Meet Grab: A Ride-Sharing Company and Food Delivery Service

In 2016, Singaporean ride-hailing company Grab has followed the footsteps of Uber and opened its own food-delivery business, GrabFood. Now, its food-delivery service may just be the thing that pushes it to profitability, growing a whopping 900% year-on-year in June 2019.

The service was available in only two Indonesian cities at the beginning of 2018, but has now expanded to more than 200 cities mostly across Indonesia, Thailand, Malaysia, Singapore, Philippines, and Vietnam.

"We've seen tremendous growth in our food business," said Kell Jay Lim, co-chief of staff to the CEO and regional head of GrabFood. "We did have pockets of food delivery businesses throughout Southeast Asia already, but not across the region."

This kind of growth brings attention to the disruptive technology that food delivery apps bring to the table, changing the way the world thinks about the food business and conventional restaurants. 700,000 restaurants have been threatened by the new model of home delivery.

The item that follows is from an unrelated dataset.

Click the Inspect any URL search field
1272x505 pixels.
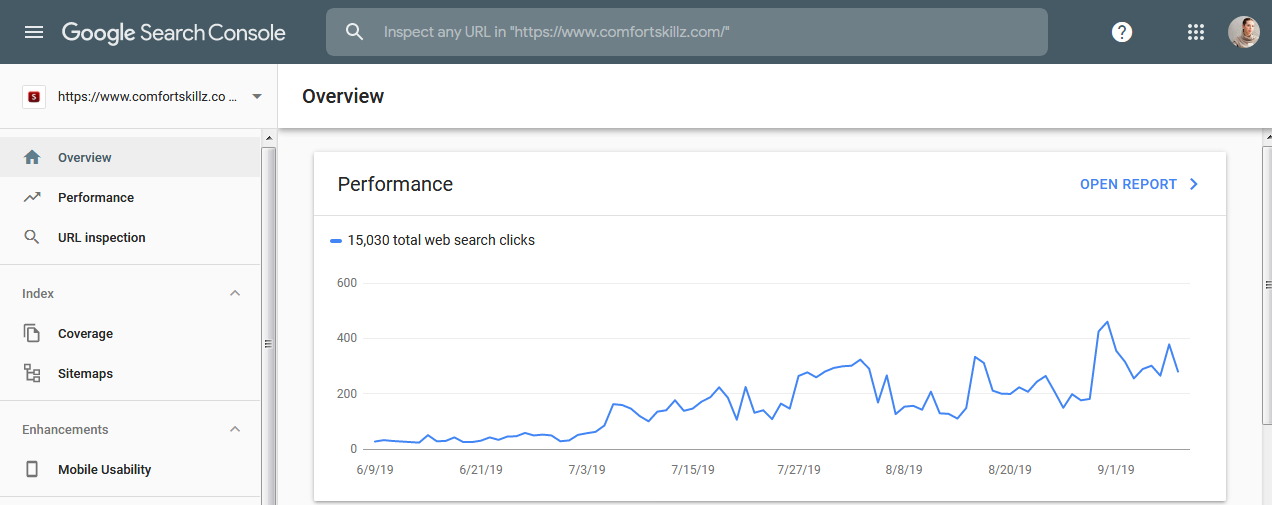[x=700, y=32]
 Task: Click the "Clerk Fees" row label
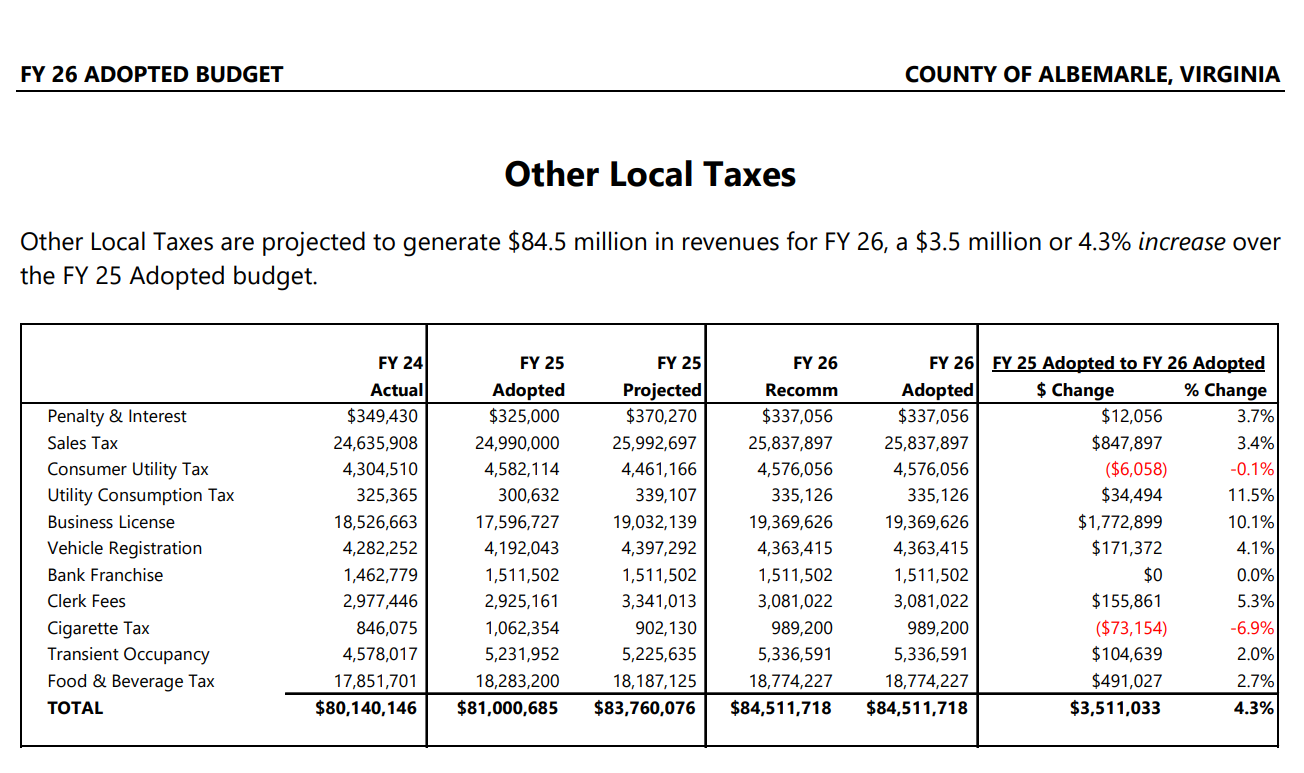point(87,601)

In fact, Virtual Restaurant Consulting (VRC) has created a Virtual Restaurant Builder, an online program that helps restaurants build their own "virtual restaurant," which functions only on deliveries and can operate out of a commercial space or private kitchen. Such spaces are called cloud or ghost kitchens.

This is just one example of the way in which technology capitalizes upon existing peer and consumer networks to minimize physical overheard costs- including physical kitchen space etc.- and maximize profits.

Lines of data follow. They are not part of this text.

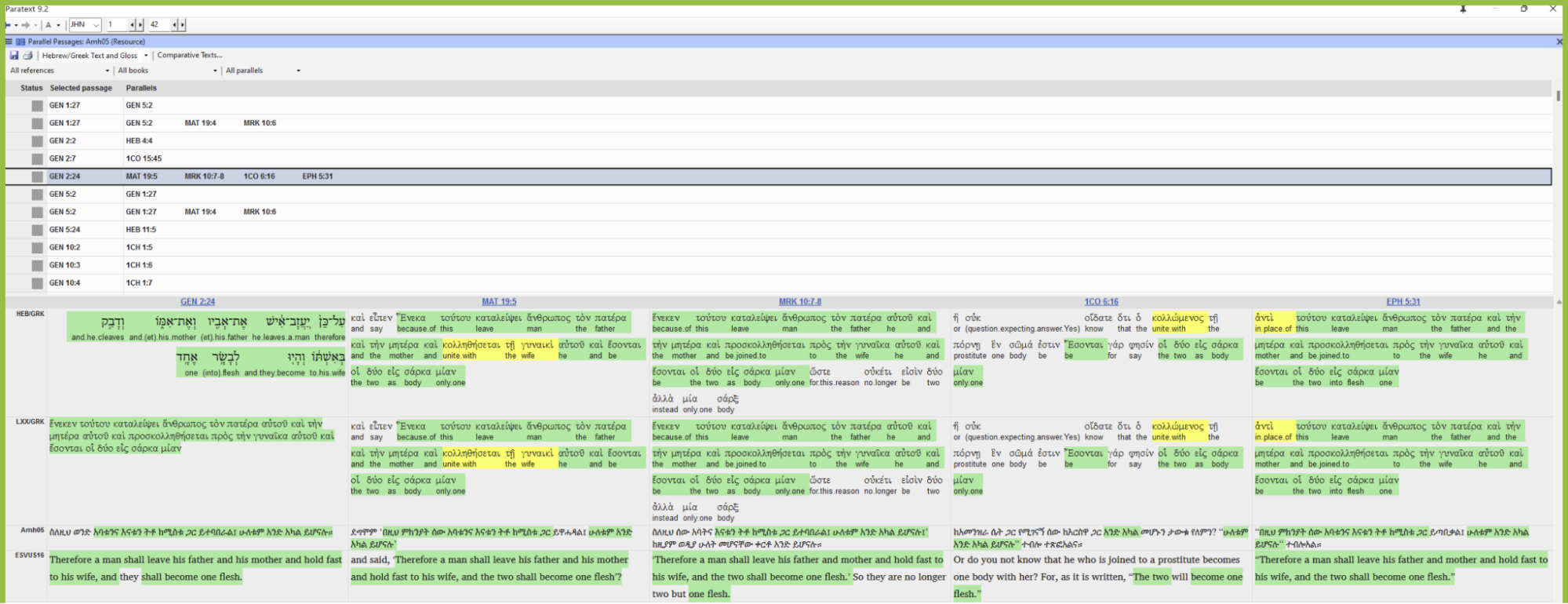
Task: Open the hamburger menu of Parallel Passages panel
Action: coord(9,42)
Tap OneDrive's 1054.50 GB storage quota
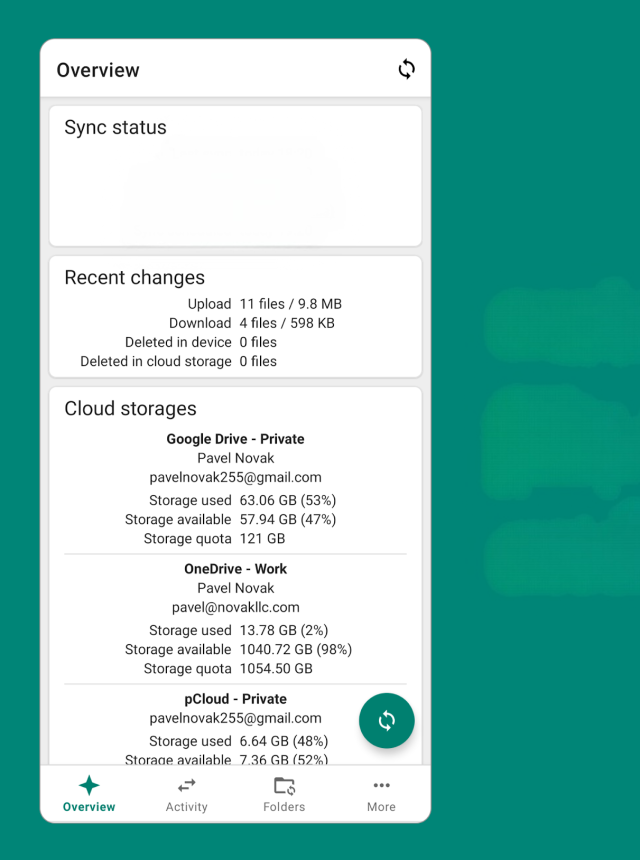Viewport: 640px width, 860px height. coord(276,668)
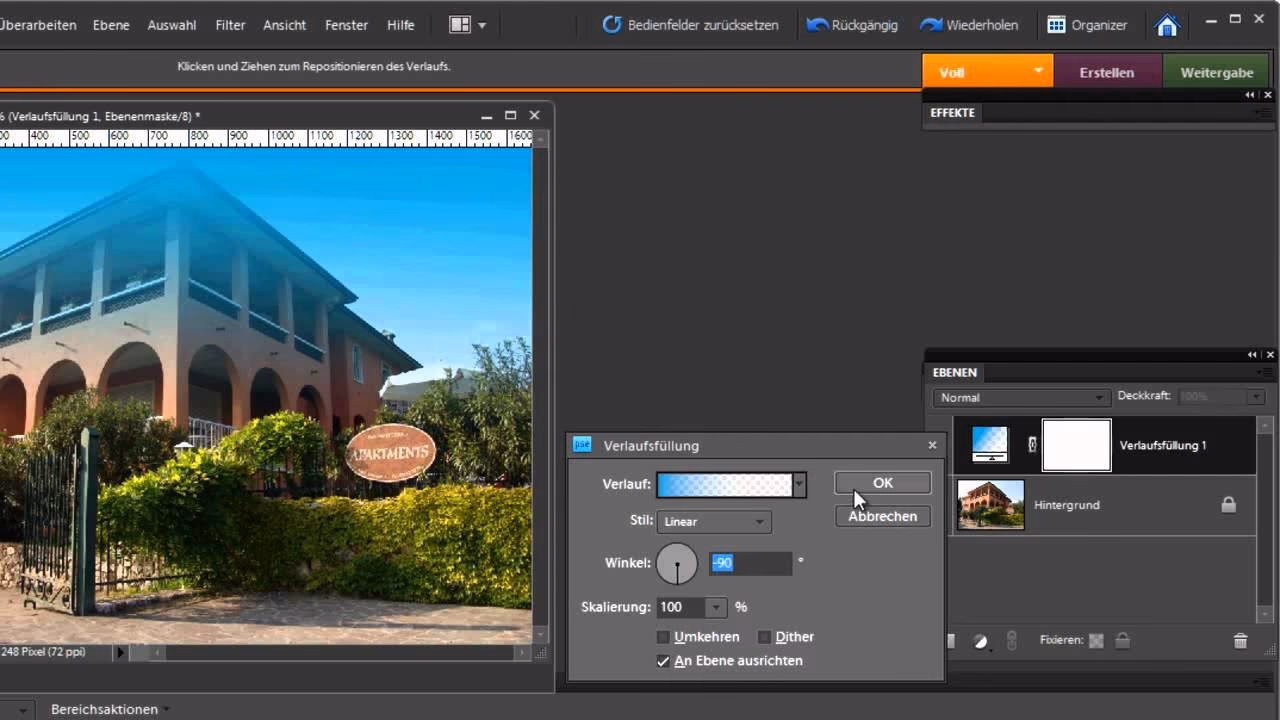Click the delete layer trash icon
This screenshot has width=1280, height=720.
point(1239,641)
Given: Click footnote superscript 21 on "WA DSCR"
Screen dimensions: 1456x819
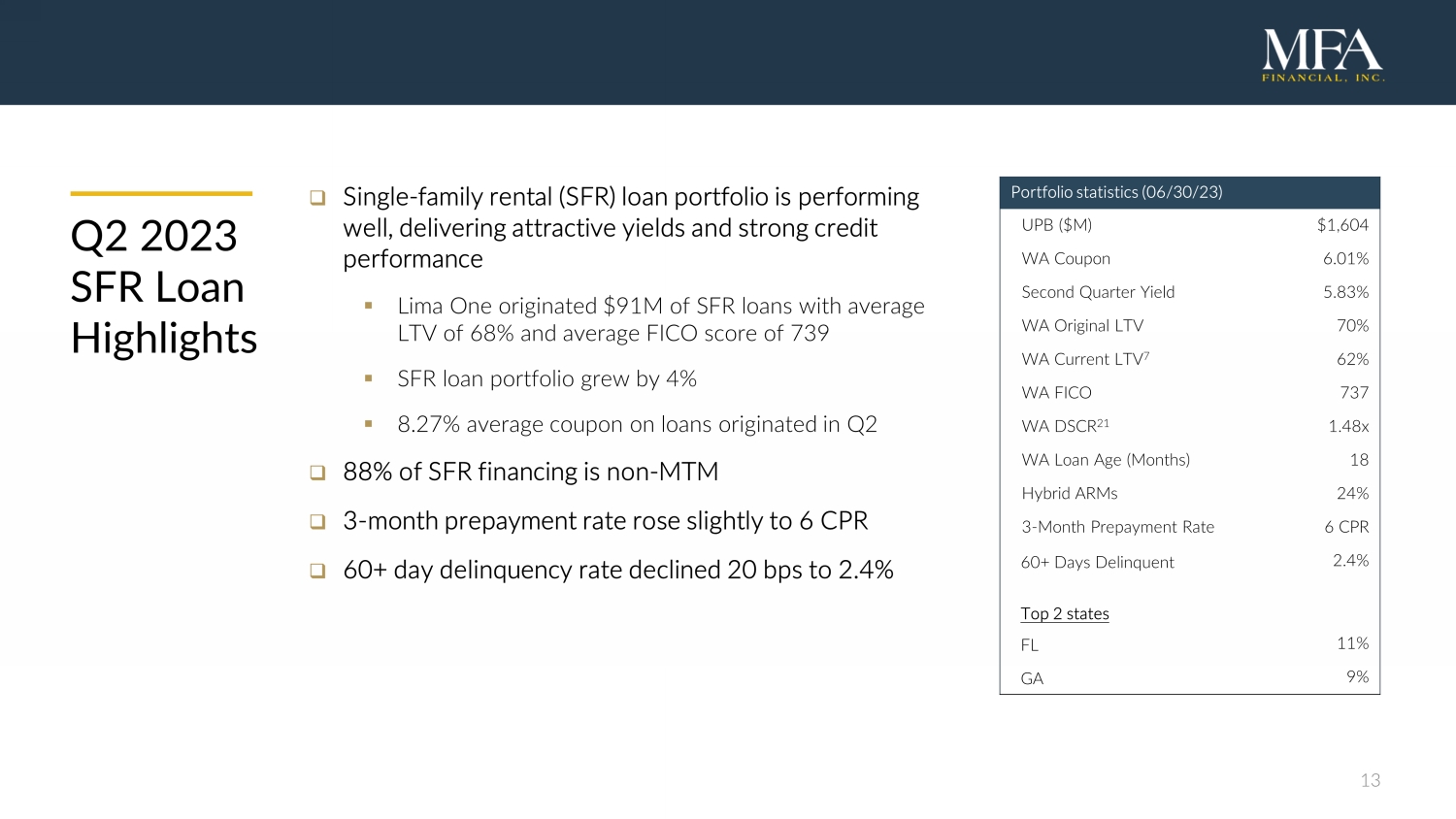Looking at the screenshot, I should 1104,422.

In fact, there is still a lot of room for the food delivery business to grow in South Asia, where the concept is quite a novelty at this point and there are still multiple markets that can be tapped into.

What's more is that in addition to transportation and food services, Grab also provides digital payments, door-to-door parcel delivery and e-scooter sharing services via its mobile app. This is similar to Glovo, a Spanish app that has also taken advantage of the fact that people sometimes want parcel delivery within a day that cannot be achieved with conventional mail services.

"You suddenly have a real food delivery fight on your hands. Understandably so, because food has a ton of money to be made. The margins are pretty high," Florian Hoppe, who co-leads Bain & Company's digital practice in Asia Pacific, said.